Yeni partiler Kürt meselesini nasıl etkiler?
Ali Babacan özel olarak Kürt politikasıyla ilgili henüz bir ipucu vermiş değil. Davutoğlu’na gelince, hem Davutoğlu’nun kişiliğinde hem de ilk açıklamalarında işte geçenlerde genel başkan yardımcısının yaptığı açıklamadan çok bir açılım olmadığını gösterdi. Davutoğlu’nun Kürt sorunda yeni bir pencere açtığını söyleyemeyiz.

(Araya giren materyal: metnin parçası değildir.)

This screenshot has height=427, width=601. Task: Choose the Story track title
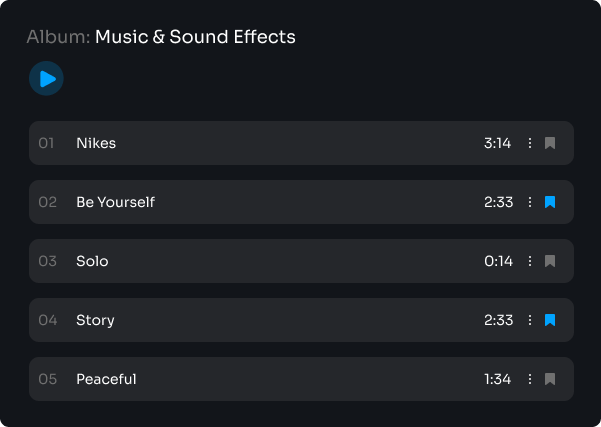click(95, 320)
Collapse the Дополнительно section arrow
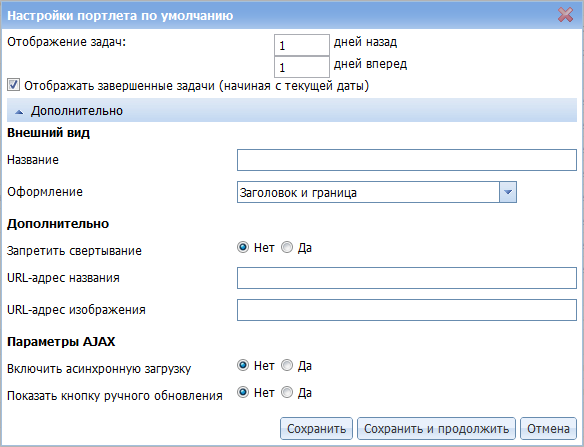The width and height of the screenshot is (584, 447). pos(19,111)
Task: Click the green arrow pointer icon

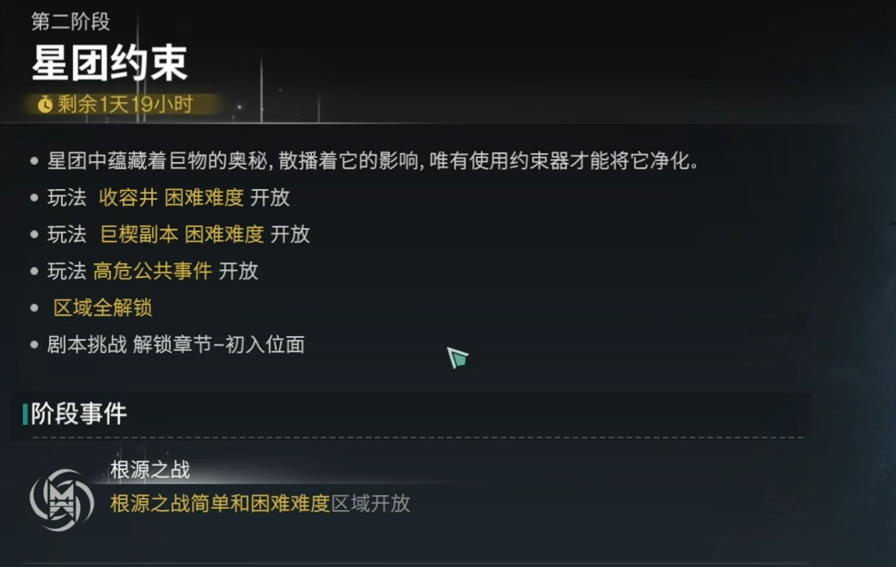Action: [x=457, y=357]
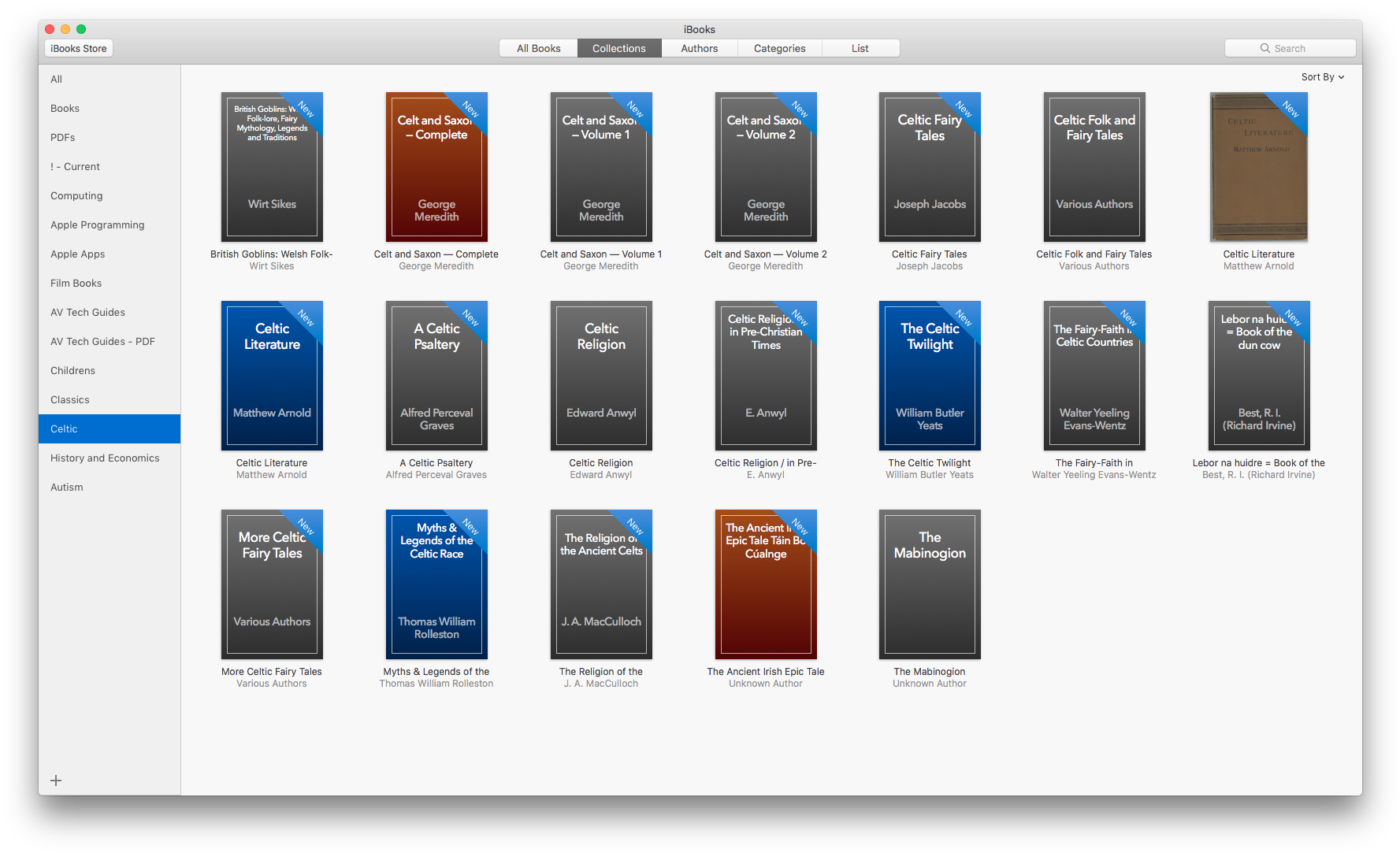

Ama Babacan çıkar partisi, tırnak içinde daha cesur bir açılım ön görürse, belki Davutoğlu’nun partisini de zorlayabilir. Bildiğim kadarı ile kurucuları arasında Kürtler üzerine siyaset yapmaya niyetli bazı insanlar var, Babacan’ın ekibinde. Dolayısı ile o Gelecek Partisi’nide zorlayabilir. Söyleminde daha yumuşatmaya zorlayabilir. Dolayısı ile normalleşme ve genel olarak bir sistem revizyonu perspektifi oluşturabilirse muhalefet ve bu yeni partiler de buna katılırlarsa, bütün demokratikleşme taleplerini ve dolayısı ile Kürt meselesi ile ilgili taleplerin de kendine yeniden ifade etme alanı olmasına bir miktar katkısı olabilir. Çünkü Kürt meselesi başta olmak üzere pek çok demokrasi ile doğrudan bağlı mesele konuşulabilinirliği ile ancak mümkün olan ve politik sonuç doğuran şeyler. Çünkü iş çatışma eksenine taşındığı anda bir o kimlik politikası haline dönüşüyor ve temel kamplaşmanın ya da kutuplaşmanın parçası olarak işlem görüyor. Kendi başına bir mesele kimliğini kazanmıyor. Ancak biraz daha politik alan hareketlendiğinde, o kendi gerçekliliği ile konuşulabilir hale geliyor. Buna katkı verebilir.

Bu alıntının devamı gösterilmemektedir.